__REQUIRED WORK__
Before anything else, copy every record below exactly as it stands.

__SOURCE INFORMATION__
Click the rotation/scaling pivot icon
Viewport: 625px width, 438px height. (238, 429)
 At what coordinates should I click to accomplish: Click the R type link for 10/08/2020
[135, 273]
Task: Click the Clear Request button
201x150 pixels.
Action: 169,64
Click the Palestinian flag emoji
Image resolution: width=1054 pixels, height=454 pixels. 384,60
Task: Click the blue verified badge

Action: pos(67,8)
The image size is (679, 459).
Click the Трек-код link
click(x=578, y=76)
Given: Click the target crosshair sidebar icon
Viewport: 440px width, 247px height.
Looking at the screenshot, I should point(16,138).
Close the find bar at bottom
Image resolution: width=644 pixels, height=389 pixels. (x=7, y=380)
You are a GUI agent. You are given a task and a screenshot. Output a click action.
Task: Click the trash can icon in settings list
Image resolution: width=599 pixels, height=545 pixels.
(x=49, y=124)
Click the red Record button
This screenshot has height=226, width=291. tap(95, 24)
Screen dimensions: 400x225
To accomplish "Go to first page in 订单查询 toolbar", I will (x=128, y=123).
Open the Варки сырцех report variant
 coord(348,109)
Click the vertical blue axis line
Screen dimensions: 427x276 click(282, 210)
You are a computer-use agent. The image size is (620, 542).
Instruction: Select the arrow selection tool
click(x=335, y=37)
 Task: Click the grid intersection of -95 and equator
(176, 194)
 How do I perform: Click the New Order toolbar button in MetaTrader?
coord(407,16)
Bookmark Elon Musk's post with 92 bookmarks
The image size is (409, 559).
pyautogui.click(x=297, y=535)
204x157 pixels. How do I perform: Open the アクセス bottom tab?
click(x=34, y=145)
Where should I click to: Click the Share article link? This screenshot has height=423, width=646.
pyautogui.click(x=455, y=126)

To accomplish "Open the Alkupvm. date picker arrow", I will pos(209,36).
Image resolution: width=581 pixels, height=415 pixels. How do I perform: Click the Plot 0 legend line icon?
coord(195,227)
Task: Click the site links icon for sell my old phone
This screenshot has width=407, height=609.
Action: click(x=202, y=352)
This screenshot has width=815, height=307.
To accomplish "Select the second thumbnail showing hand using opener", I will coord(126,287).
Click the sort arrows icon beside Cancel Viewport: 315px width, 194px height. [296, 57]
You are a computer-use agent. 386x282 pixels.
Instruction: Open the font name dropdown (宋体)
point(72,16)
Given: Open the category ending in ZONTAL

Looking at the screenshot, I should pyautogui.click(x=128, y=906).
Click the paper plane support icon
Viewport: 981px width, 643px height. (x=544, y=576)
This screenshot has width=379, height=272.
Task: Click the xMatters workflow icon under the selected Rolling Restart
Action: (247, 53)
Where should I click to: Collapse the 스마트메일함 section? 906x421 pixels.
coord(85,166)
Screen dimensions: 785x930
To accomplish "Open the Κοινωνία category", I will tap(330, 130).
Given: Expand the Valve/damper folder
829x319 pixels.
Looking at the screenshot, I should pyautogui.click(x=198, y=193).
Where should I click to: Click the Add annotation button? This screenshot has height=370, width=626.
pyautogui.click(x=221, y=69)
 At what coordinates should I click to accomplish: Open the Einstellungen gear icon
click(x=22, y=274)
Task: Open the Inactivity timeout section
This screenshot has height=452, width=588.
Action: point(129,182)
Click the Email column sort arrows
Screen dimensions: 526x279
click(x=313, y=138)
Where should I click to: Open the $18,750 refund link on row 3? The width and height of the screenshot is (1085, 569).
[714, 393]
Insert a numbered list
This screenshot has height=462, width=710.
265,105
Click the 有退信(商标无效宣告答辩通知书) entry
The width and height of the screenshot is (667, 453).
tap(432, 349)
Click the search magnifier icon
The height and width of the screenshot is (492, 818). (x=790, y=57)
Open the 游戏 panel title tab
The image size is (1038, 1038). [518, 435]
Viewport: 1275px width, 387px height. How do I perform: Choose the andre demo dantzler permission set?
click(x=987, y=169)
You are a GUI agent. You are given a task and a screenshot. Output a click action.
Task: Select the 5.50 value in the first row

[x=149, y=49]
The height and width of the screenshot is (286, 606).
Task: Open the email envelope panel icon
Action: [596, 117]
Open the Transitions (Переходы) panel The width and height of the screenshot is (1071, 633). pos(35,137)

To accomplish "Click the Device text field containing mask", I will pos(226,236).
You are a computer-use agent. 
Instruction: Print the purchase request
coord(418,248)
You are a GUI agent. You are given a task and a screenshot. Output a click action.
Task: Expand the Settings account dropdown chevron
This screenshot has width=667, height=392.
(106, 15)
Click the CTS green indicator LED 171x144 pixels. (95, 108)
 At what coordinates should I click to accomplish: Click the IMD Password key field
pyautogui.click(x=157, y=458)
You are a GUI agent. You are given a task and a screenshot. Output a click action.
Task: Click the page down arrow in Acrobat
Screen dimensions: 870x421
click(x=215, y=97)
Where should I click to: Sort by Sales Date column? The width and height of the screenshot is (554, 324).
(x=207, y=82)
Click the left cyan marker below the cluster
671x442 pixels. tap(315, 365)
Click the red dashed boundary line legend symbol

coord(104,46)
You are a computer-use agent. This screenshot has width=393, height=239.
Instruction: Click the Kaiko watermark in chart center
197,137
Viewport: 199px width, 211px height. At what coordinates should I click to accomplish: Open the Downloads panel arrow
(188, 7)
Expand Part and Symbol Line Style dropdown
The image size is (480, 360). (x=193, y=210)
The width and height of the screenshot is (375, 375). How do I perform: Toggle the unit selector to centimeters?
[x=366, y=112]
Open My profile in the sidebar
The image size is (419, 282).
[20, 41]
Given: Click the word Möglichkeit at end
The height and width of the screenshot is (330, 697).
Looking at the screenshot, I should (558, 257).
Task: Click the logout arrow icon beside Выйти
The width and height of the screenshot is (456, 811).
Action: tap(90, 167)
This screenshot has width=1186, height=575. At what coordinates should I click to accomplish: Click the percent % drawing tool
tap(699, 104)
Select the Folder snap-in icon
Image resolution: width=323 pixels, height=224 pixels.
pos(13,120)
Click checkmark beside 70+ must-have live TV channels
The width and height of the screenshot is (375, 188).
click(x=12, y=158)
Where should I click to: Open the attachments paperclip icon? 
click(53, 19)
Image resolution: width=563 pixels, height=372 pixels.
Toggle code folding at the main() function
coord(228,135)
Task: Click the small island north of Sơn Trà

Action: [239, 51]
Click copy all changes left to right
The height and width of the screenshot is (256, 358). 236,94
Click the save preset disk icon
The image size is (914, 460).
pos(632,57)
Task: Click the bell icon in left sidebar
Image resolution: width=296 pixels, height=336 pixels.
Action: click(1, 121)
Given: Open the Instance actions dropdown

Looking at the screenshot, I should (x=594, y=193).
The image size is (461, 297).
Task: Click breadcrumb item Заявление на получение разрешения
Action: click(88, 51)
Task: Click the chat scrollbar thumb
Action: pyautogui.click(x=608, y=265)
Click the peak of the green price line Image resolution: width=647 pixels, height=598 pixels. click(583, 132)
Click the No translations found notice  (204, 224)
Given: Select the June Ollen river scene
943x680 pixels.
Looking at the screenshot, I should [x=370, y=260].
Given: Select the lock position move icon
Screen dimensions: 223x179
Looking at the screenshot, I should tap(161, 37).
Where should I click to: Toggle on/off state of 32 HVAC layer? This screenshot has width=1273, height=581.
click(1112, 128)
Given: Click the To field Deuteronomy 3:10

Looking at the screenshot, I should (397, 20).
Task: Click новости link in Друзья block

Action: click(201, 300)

__RESPONSE__
Click the rotation/scaling pivot icon
Viewport: 625px width, 438px height. (238, 429)
 At what coordinates should I click to accomplish: Click the R type link for 10/08/2020
[135, 273]
Task: Click the Clear Request button
201x150 pixels.
Action: 169,64
Click the Palestinian flag emoji
Image resolution: width=1054 pixels, height=454 pixels. 384,60
Task: Click the blue verified badge

Action: pos(67,8)
The image size is (679, 459).
Click the Трек-код link
click(x=578, y=76)
Given: Click the target crosshair sidebar icon
Viewport: 440px width, 247px height.
Looking at the screenshot, I should point(16,138).
Close the find bar at bottom
Image resolution: width=644 pixels, height=389 pixels. (x=7, y=380)
You are a GUI agent. You are given a task and a screenshot. Output a click action.
Task: Click the trash can icon in settings list
Image resolution: width=599 pixels, height=545 pixels.
(x=49, y=124)
Click the red Record button
This screenshot has height=226, width=291. tap(95, 24)
Screen dimensions: 400x225
To accomplish "Go to first page in 订单查询 toolbar", I will (x=128, y=123).
Open the Варки сырцех report variant
 coord(348,109)
Click the vertical blue axis line
Screen dimensions: 427x276 click(282, 210)
You are a computer-use agent. The image size is (620, 542).
Instruction: Select the arrow selection tool
click(x=335, y=37)
 Task: Click the grid intersection of -95 and equator
(176, 194)
 How do I perform: Click the New Order toolbar button in MetaTrader?
coord(407,16)
Bookmark Elon Musk's post with 92 bookmarks
The image size is (409, 559).
pyautogui.click(x=297, y=535)
204x157 pixels. How do I perform: Open the アクセス bottom tab?
click(x=34, y=145)
Where should I click to: Click the Share article link? This screenshot has height=423, width=646.
pyautogui.click(x=455, y=126)

To accomplish "Open the Alkupvm. date picker arrow", I will pos(209,36).
Image resolution: width=581 pixels, height=415 pixels. How do I perform: Click the Plot 0 legend line icon?
coord(195,227)
Task: Click the site links icon for sell my old phone
This screenshot has width=407, height=609.
Action: click(x=202, y=352)
This screenshot has width=815, height=307.
To accomplish "Select the second thumbnail showing hand using opener", I will coord(126,287).
Click the sort arrows icon beside Cancel Viewport: 315px width, 194px height. [296, 57]
You are a computer-use agent. 386x282 pixels.
Instruction: Open the font name dropdown (宋体)
point(72,16)
Given: Open the category ending in ZONTAL

Looking at the screenshot, I should pyautogui.click(x=128, y=906).
Click the paper plane support icon
Viewport: 981px width, 643px height. (x=544, y=576)
This screenshot has width=379, height=272.
Task: Click the xMatters workflow icon under the selected Rolling Restart
Action: (247, 53)
Where should I click to: Collapse the 스마트메일함 section? 906x421 pixels.
coord(85,166)
Screen dimensions: 785x930
To accomplish "Open the Κοινωνία category", I will tap(330, 130).
Given: Expand the Valve/damper folder
829x319 pixels.
Looking at the screenshot, I should pyautogui.click(x=198, y=193).
Where should I click to: Click the Add annotation button? This screenshot has height=370, width=626.
pyautogui.click(x=221, y=69)
 At what coordinates should I click to accomplish: Open the Einstellungen gear icon
click(x=22, y=274)
Task: Open the Inactivity timeout section
This screenshot has height=452, width=588.
Action: point(129,182)
Click the Email column sort arrows
Screen dimensions: 526x279
click(x=313, y=138)
Where should I click to: Open the $18,750 refund link on row 3? The width and height of the screenshot is (1085, 569).
[714, 393]
Insert a numbered list
This screenshot has height=462, width=710.
265,105
Click the 有退信(商标无效宣告答辩通知书) entry
The width and height of the screenshot is (667, 453).
tap(432, 349)
Click the search magnifier icon
The height and width of the screenshot is (492, 818). (x=790, y=57)
Open the 游戏 panel title tab
The image size is (1038, 1038). [518, 435]
Viewport: 1275px width, 387px height. How do I perform: Choose the andre demo dantzler permission set?
click(x=987, y=169)
You are a GUI agent. You are given a task and a screenshot. Output a click action.
Task: Select the 5.50 value in the first row

[x=149, y=49]
The height and width of the screenshot is (286, 606).
Task: Open the email envelope panel icon
Action: [596, 117]
Open the Transitions (Переходы) panel The width and height of the screenshot is (1071, 633). pos(35,137)

To accomplish "Click the Device text field containing mask", I will pos(226,236).
You are a computer-use agent. 
Instruction: Print the purchase request
coord(418,248)
You are a GUI agent. You are given a task and a screenshot. Output a click action.
Task: Expand the Settings account dropdown chevron
This screenshot has width=667, height=392.
(106, 15)
Click the CTS green indicator LED 171x144 pixels. (95, 108)
 At what coordinates should I click to accomplish: Click the IMD Password key field
pyautogui.click(x=157, y=458)
You are a GUI agent. You are given a task and a screenshot. Output a click action.
Task: Click the page down arrow in Acrobat
Screen dimensions: 870x421
click(x=215, y=97)
Where should I click to: Sort by Sales Date column? The width and height of the screenshot is (554, 324).
(x=207, y=82)
Click the left cyan marker below the cluster
671x442 pixels. tap(315, 365)
Click the red dashed boundary line legend symbol

coord(104,46)
You are a computer-use agent. This screenshot has width=393, height=239.
Instruction: Click the Kaiko watermark in chart center
197,137
Viewport: 199px width, 211px height. At what coordinates should I click to accomplish: Open the Downloads panel arrow
(188, 7)
Expand Part and Symbol Line Style dropdown
The image size is (480, 360). (x=193, y=210)
The width and height of the screenshot is (375, 375). How do I perform: Toggle the unit selector to centimeters?
[x=366, y=112]
Open My profile in the sidebar
The image size is (419, 282).
[20, 41]
Given: Click the word Möglichkeit at end
The height and width of the screenshot is (330, 697).
Looking at the screenshot, I should (558, 257).
Task: Click the logout arrow icon beside Выйти
The width and height of the screenshot is (456, 811).
Action: tap(90, 167)
This screenshot has width=1186, height=575. At what coordinates should I click to accomplish: Click the percent % drawing tool
tap(699, 104)
Select the Folder snap-in icon
Image resolution: width=323 pixels, height=224 pixels.
pos(13,120)
Click checkmark beside 70+ must-have live TV channels
The width and height of the screenshot is (375, 188).
click(x=12, y=158)
Where should I click to: Open the attachments paperclip icon? 
click(53, 19)
Image resolution: width=563 pixels, height=372 pixels.
Toggle code folding at the main() function
coord(228,135)
Task: Click the small island north of Sơn Trà

Action: [239, 51]
Click copy all changes left to right
The height and width of the screenshot is (256, 358). 236,94
Click the save preset disk icon
The image size is (914, 460).
pos(632,57)
Task: Click the bell icon in left sidebar
Image resolution: width=296 pixels, height=336 pixels.
Action: click(1, 121)
Given: Open the Instance actions dropdown

Looking at the screenshot, I should (x=594, y=193).
The image size is (461, 297).
Task: Click breadcrumb item Заявление на получение разрешения
Action: click(88, 51)
Task: Click the chat scrollbar thumb
Action: pyautogui.click(x=608, y=265)
Click the peak of the green price line Image resolution: width=647 pixels, height=598 pixels. click(583, 132)
Click the No translations found notice  (204, 224)
Given: Select the June Ollen river scene
943x680 pixels.
Looking at the screenshot, I should [x=370, y=260].
Given: Select the lock position move icon
Screen dimensions: 223x179
Looking at the screenshot, I should tap(161, 37).
Where should I click to: Toggle on/off state of 32 HVAC layer? This screenshot has width=1273, height=581.
click(1112, 128)
Given: Click the To field Deuteronomy 3:10

Looking at the screenshot, I should (397, 20).
Task: Click новости link in Друзья block

Action: click(201, 300)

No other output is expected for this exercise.